Diversification Opportunities for FuelCell Energy and Zegona Communications
0.52 | Correlation Coefficient |
Very weak diversification
The 3 months correlation between FuelCell and Zegona is 0.52. Overlapping area represents the amount of risk that can be diversified away by holding FuelCell Energy and Zegona Communications Plc in the same portfolio, assuming nothing else is changed. The correlation between historical prices or returns on Zegona Communications Plc and FuelCell Energy is a relative statistical measure of the degree to which these equity instruments tend to move together. The correlation coefficient measures the extent to which returns on FuelCell Energy are associated (or correlated) with Zegona Communications. Values of the correlation coefficient range from -1 to +1, where. The correlation of zero (0) is possible when the price movement of Zegona Communications Plc has no effect on the direction of FuelCell Energy i.e., FuelCell Energy and Zegona Communications go up and down completely randomly.
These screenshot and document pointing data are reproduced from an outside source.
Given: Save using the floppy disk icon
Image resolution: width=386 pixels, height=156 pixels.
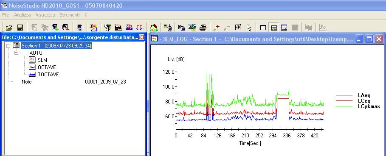Looking at the screenshot, I should [x=20, y=28].
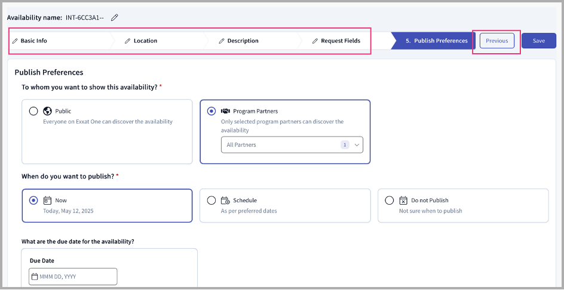The height and width of the screenshot is (290, 564).
Task: Click the pencil icon on Description step
Action: 222,41
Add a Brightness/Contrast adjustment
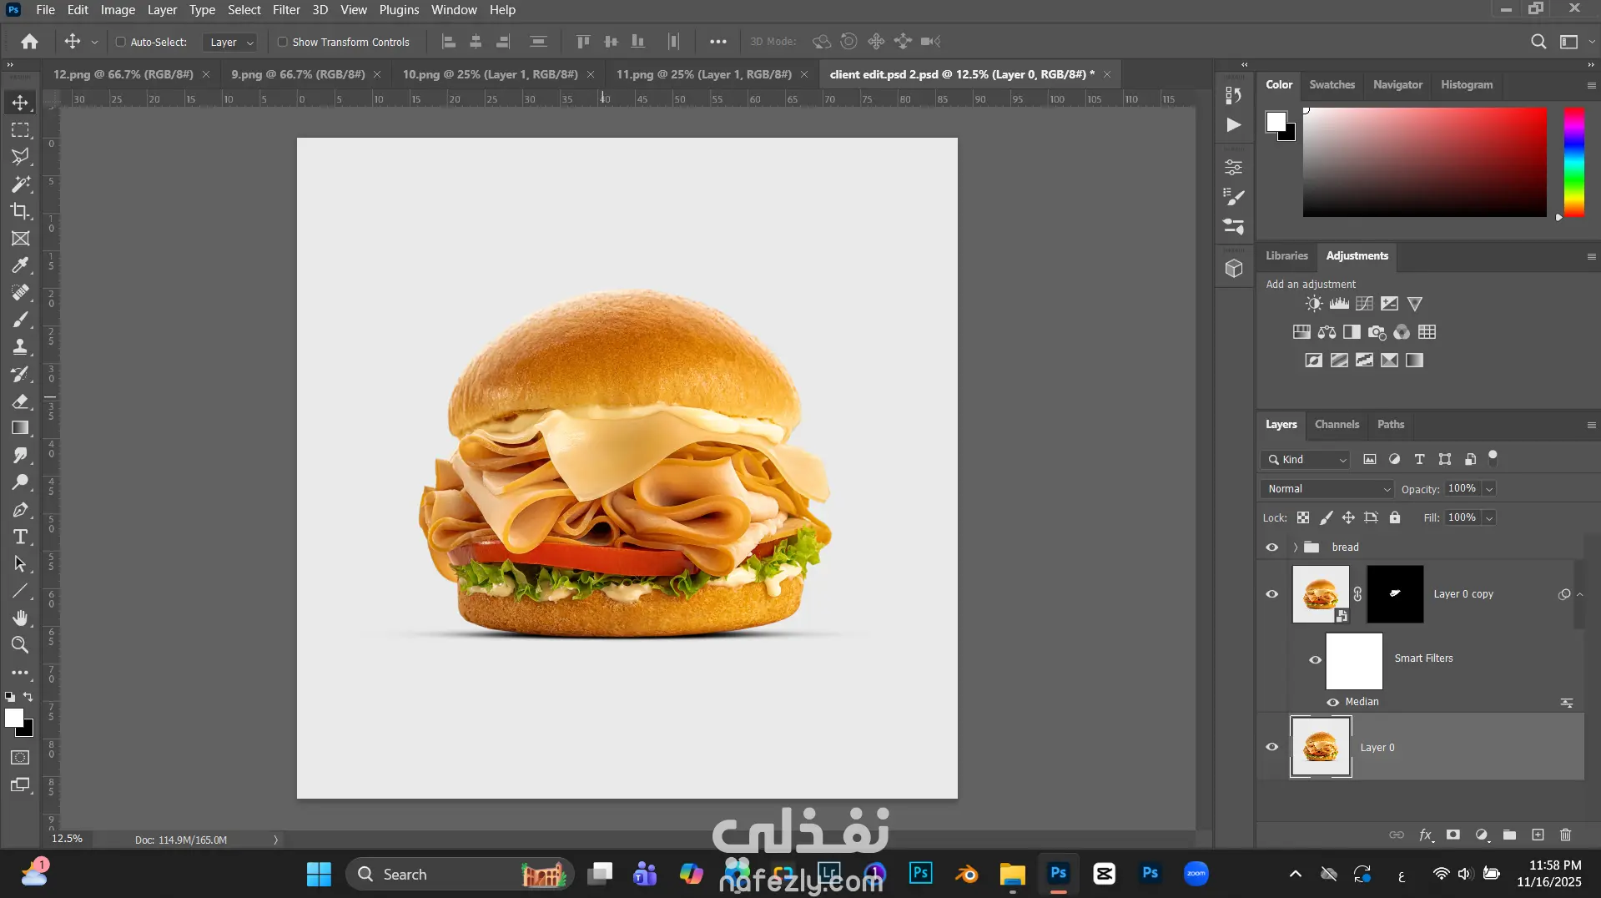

Pair Corralation between FuelCell Energy and Zegona Communications
Assuming the 90 days trading horizon FuelCell Energy is expected to generate 4.25 times more return on investment than Zegona Communications. However, FuelCell Energy is 4.25 times more volatile than Zegona Communications Plc. It trades about 0.27 of its potential returns per unit of risk. Zegona Communications Plc is currently generating about 0.12 per unit of risk. If you would invest 679.00 in FuelCell Energy on September 15, 2024 and sell it today you would earn a total of 448.00 from holding FuelCell Energy or generate 65.98% return on investment over 90 days.
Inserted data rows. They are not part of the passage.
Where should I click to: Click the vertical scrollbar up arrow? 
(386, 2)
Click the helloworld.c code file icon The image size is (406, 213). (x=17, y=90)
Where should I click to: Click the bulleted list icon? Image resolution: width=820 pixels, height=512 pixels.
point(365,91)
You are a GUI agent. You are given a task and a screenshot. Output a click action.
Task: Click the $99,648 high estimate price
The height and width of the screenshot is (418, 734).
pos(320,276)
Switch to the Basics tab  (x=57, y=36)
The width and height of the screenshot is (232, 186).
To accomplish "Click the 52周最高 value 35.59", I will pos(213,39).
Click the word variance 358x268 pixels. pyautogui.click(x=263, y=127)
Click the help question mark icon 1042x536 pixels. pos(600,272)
Time Period | 3 Months [change] |
Direction | Moves Together |
Strength | Weak |
Accuracy | 100.0% |
Values | Daily Returns |
FuelCell Energy vs. Zegona Communications Plc
Performance |
Timeline |
FuelCell Energy |
Zegona Communications Plc |
FuelCell Energy and Zegona Communications Volatility Contrast
Predicted Return Density |
Returns |
Pair Trading with FuelCell Energy and Zegona Communications
The main advantage of trading using opposite FuelCell Energy and Zegona Communications positions is that it hedges away some unsystematic risk. Because of two separate transactions, even if FuelCell Energy position performs unexpectedly, Zegona Communications can make up some of the losses. Pair trading also minimizes risk from directional movements in the market. For example, if an entire industry or sector drops because of unexpected headlines, the short position in Zegona Communications will offset losses from the drop in Zegona Communications' long position.FuelCell Energy vs. Live Nation Entertainment | FuelCell Energy vs. Hollywood Bowl Group | FuelCell Energy vs. Nordic Semiconductor ASA | FuelCell Energy vs. Bloomsbury Publishing Plc |
Zegona Communications vs. SM Energy Co | Zegona Communications vs. FuelCell Energy | Zegona Communications vs. Grand Vision Media | Zegona Communications vs. DG Innovate PLC |
Check out your portfolio center.Note that this page's information should be used as a complementary analysis to find the right mix of equity instruments to add to your existing portfolios or create a brand new portfolio. You can also try the Watchlist Optimization module to optimize watchlists to build efficient portfolios or rebalance existing positions based on the mean-variance optimization algorithm.